Gestión de los residuos producidos

La gestión óptima de los residuos es aquella que conduce a la no generación de residuos. Y, en su defecto, la que posibilite la generación de la mínima cantidad posible. La prevención y minimización de la producción de residuos es el objetivo básico a alcanzar como primera opción, puesto que minimizar la cantidad de residuos generados es la mejor vía para reducir el impacto ambiental.

No obstante, es muy difícil evitar completamente la producción de residuos. En este caso, se deben buscar alternativas que permitan su reutilización. De este modo se reduce el consumo de algunas sustancias primas a la vez que se le da una salida eficiente a los residuos.

En el caso de no poder reutilizar los residuos generados, el paso siguiente es intentar su reciclaje, es decir, que puedan ser de utilidad para cualquier otra aplicación. Si todas estas opciones resultan fallidas, antes de la disposición final del residuo, es conveniente intentar recuperar toda la energía posible, mediante procesos tales como la gasificación, la pirolisis o la incineración.

Gestión del agua consumida

Otro aspecto clave a la hora de promover el desarrollo sostenible de un proceso industrial atañe a la gestión del agua. Igual que en el caso de los residuos sólidos, la opción más satisfactoria pasa por no generar aguas residuales. Sin embargo, a menudo este extremo no es factible. Entonces, será prioritario generar el mínimo volumen de aguas residuales. Por lo que se refiere a las aguas residuales producidas, la opción más sostenible consiste en un tratamiento exhaustivo que permita alcanzar una calidad suficiente como para que éstas sean reutilizadas. Recuperando el agua del efluente para su reutilización también se minimiza el consumo de agua externa al proceso. Actualmente el estado del arte de numerosas tecnologías hace realmente posible esta alternativa de gestión. Pero, si no se reutilizan sea cual sea el motivo, se deben someter necesariamente a un tratamiento que elimine los contaminantes, como paso previo a su descarga. Así, su vertido no producirá ningún tipo de impacto ambiental.

Gestión de emisiones gaseosas

El proceso industrial debe evitar cualquier situación que suponga la emisión de gases contaminantes a la atmósfera. La alternativa más sostenible, y a menudo más económica, es la modificación del proceso con la finalidad de evitar, o al menos reducir, la producción de gases contaminantes. No obstante, esta opción no es siempre viable.

Cuando no es posible evitar completamente la generación de gases contaminantes, se deben concentrar los esfuerzos en su tratamiento. Afortunadamente, existen técnicas muy competitivas que permiten convertir los gases contaminantes en gases inocuos.

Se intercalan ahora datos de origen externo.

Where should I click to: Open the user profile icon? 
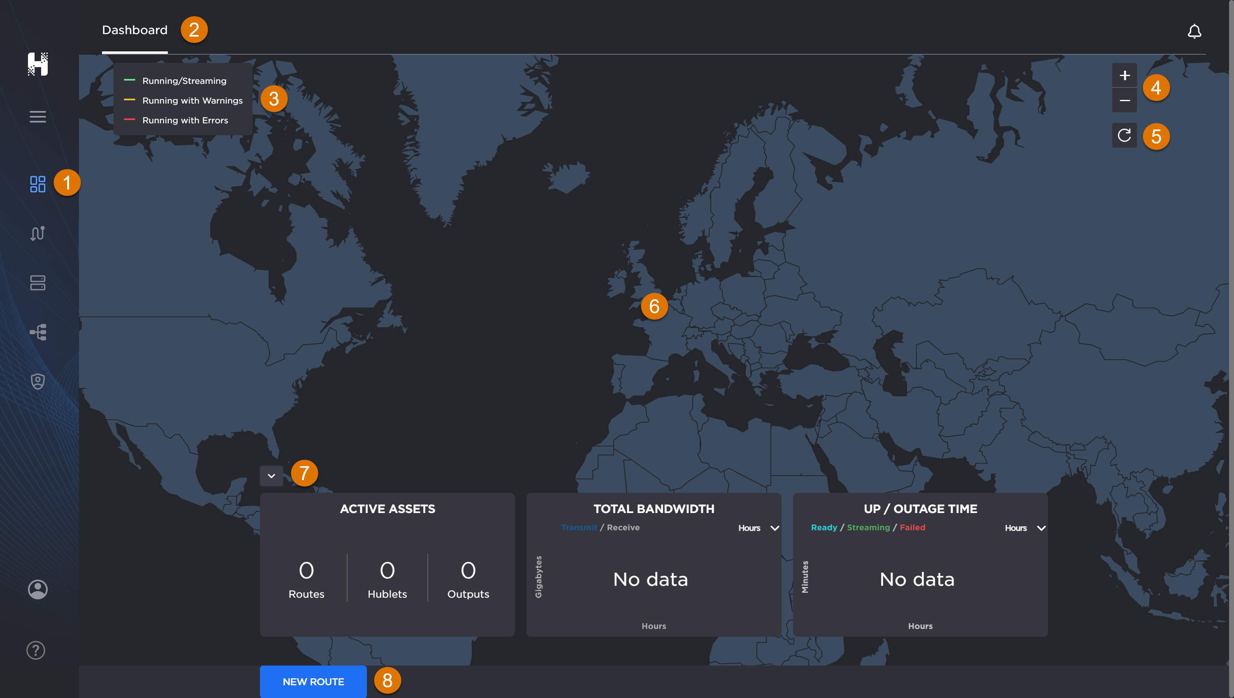37,589
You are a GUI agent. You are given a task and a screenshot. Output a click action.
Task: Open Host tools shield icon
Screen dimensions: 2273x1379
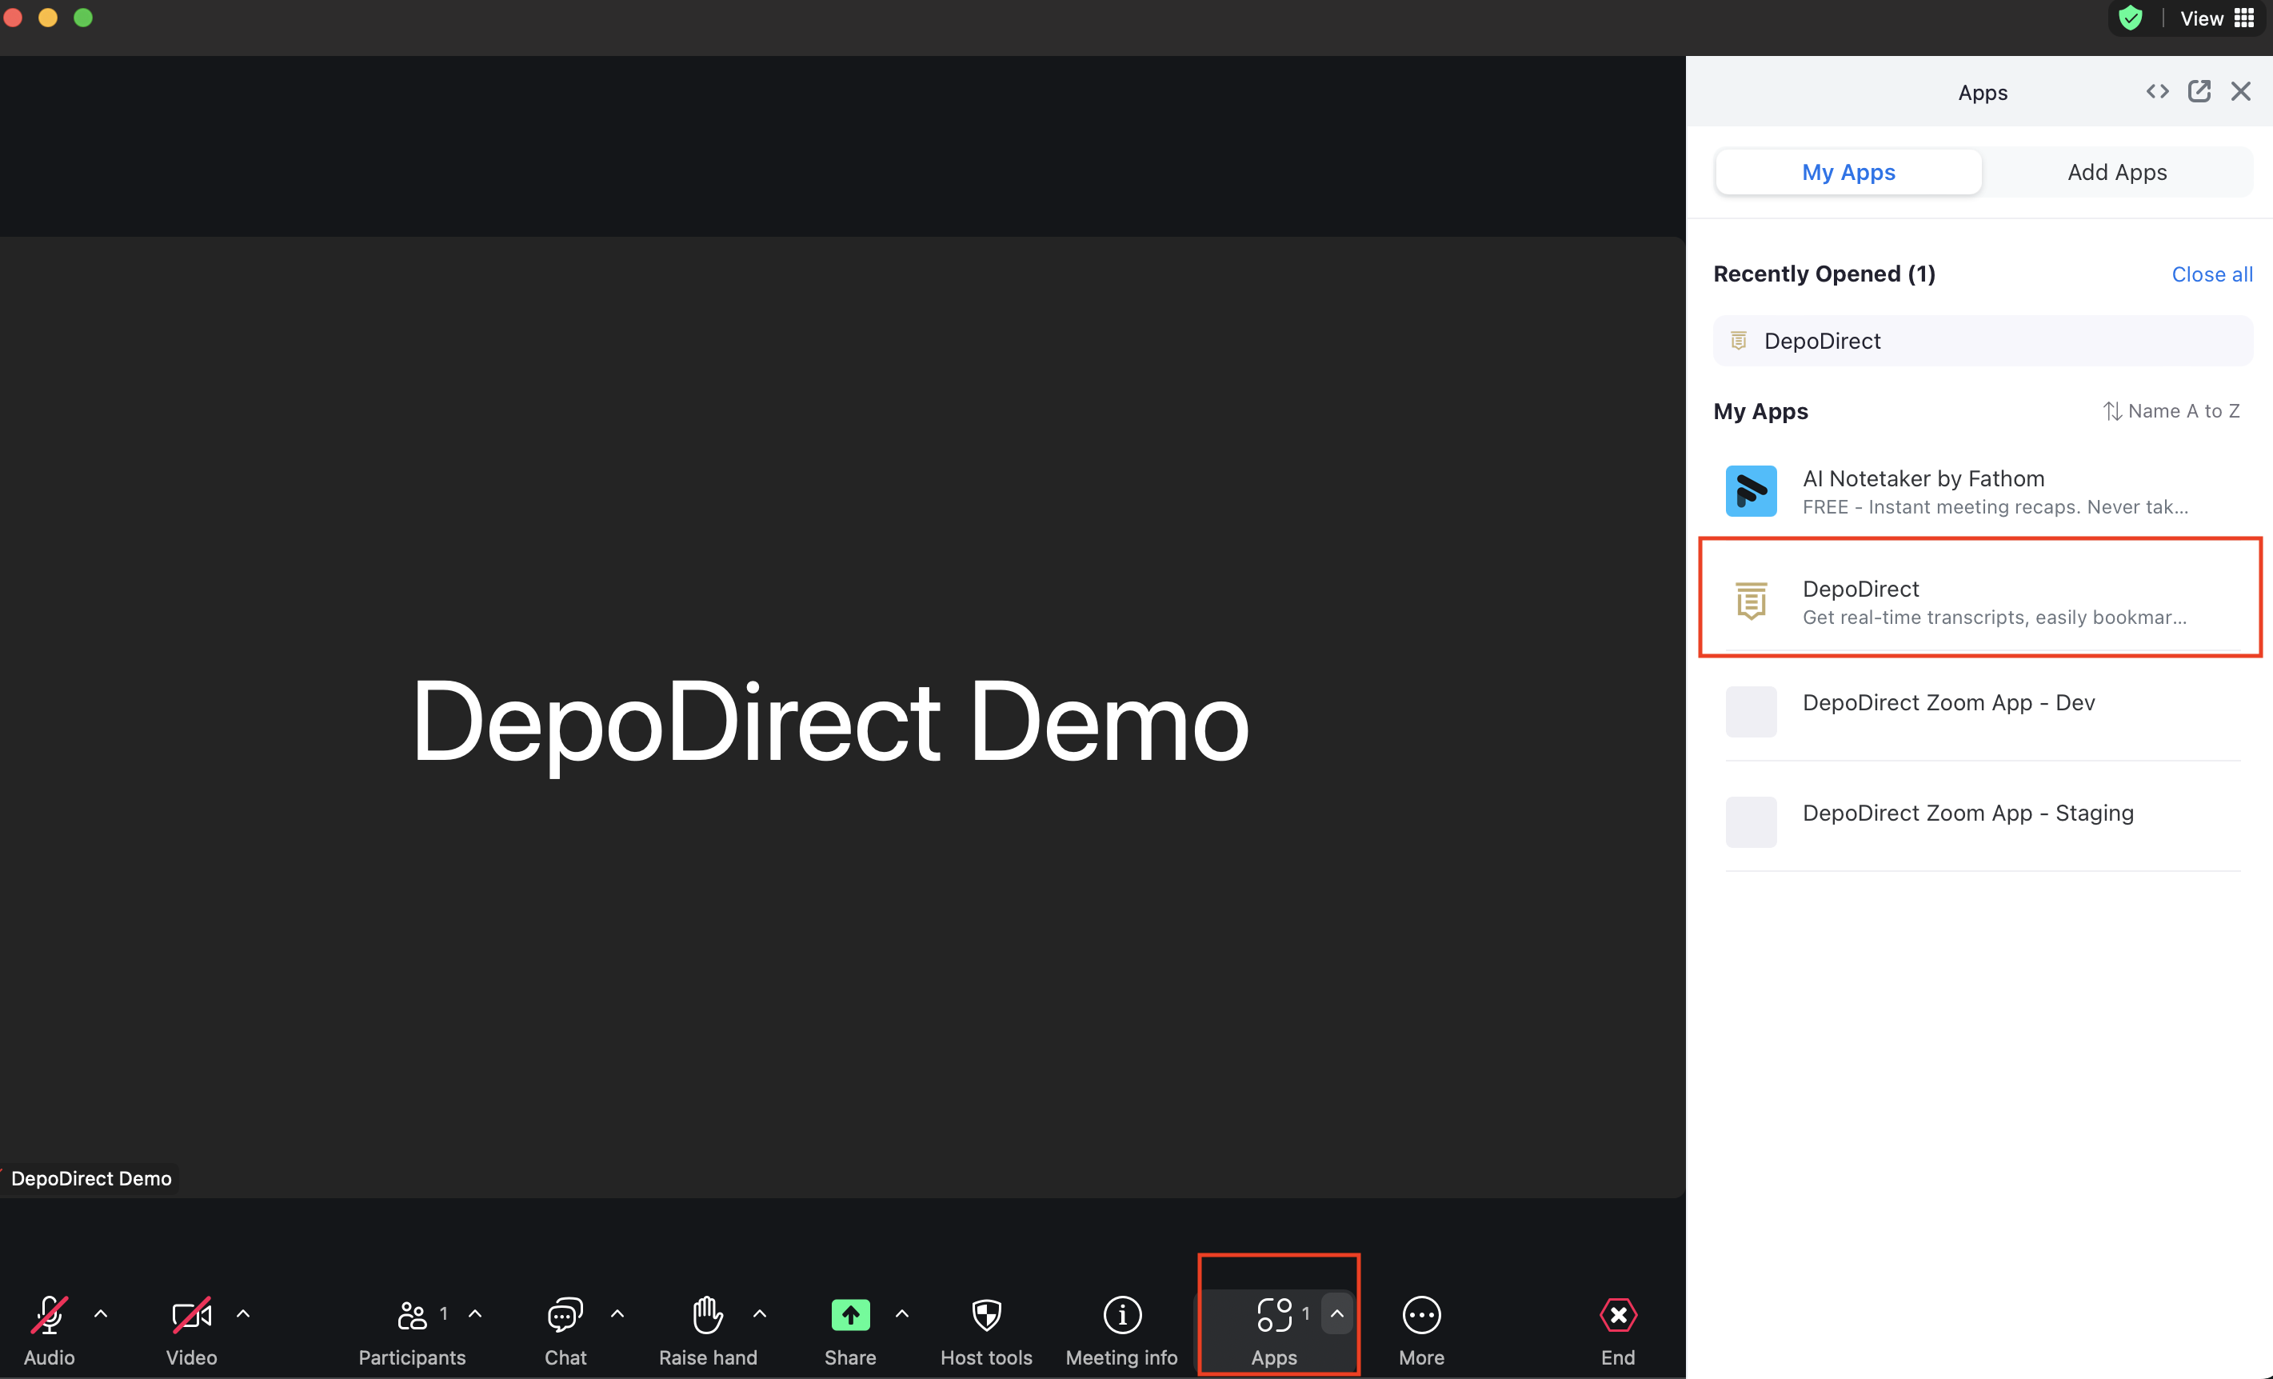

Optimización del consumo energético

La sostenibilidad y la economía van estrechamente de la mano en cuanto al consumo de la energía. Todas las estrategias de optimización conducen al mismo objetivo, que no es otro que reducir tanto como sea posible el consumo neto de energía. Este objetivo global se puede alcanzar trabajando en aspectos diferentes. Por un lado, modificando los procesos que no sean eficientes desde el punto de vista energético e incluso sustituyéndolos por otros diseños más eficientes. Por otro lado, también se puede actuar a nivel de combinar los diferentes procesos que tienen lugar en la misma industria con la finalidad de aprovechar sinergias. La energía que hace falta disipar en un proceso, puede que sea de utilidad en otra operación donde sea preciso aportar energía. También deben ser exploradas las opciones posibles de cogeneración, donde un residuo con suficiente poder calorífico o una fuente residual de energía pueden ser aprovechados para generar energía eléctrica. El funcionamiento de un sistema de cogeneración redunda en un menor consumo energético neto.

Así pues, la adopción de medidas que supongan economizar recursos, ya sean materiales o energéticos, suponen incrementar la productividad del proceso industrial, además de hacerlo ambientalmente más sostenible. Este hecho aúna el intangible del respeto por el medio ambiente con un probable ahorro económico. Asimismo, la legislación que la mayoría de gobiernos van aprobando va en la línea de fomentar que la opción más económica acabe resultando ser la más sostenible ambientalmente.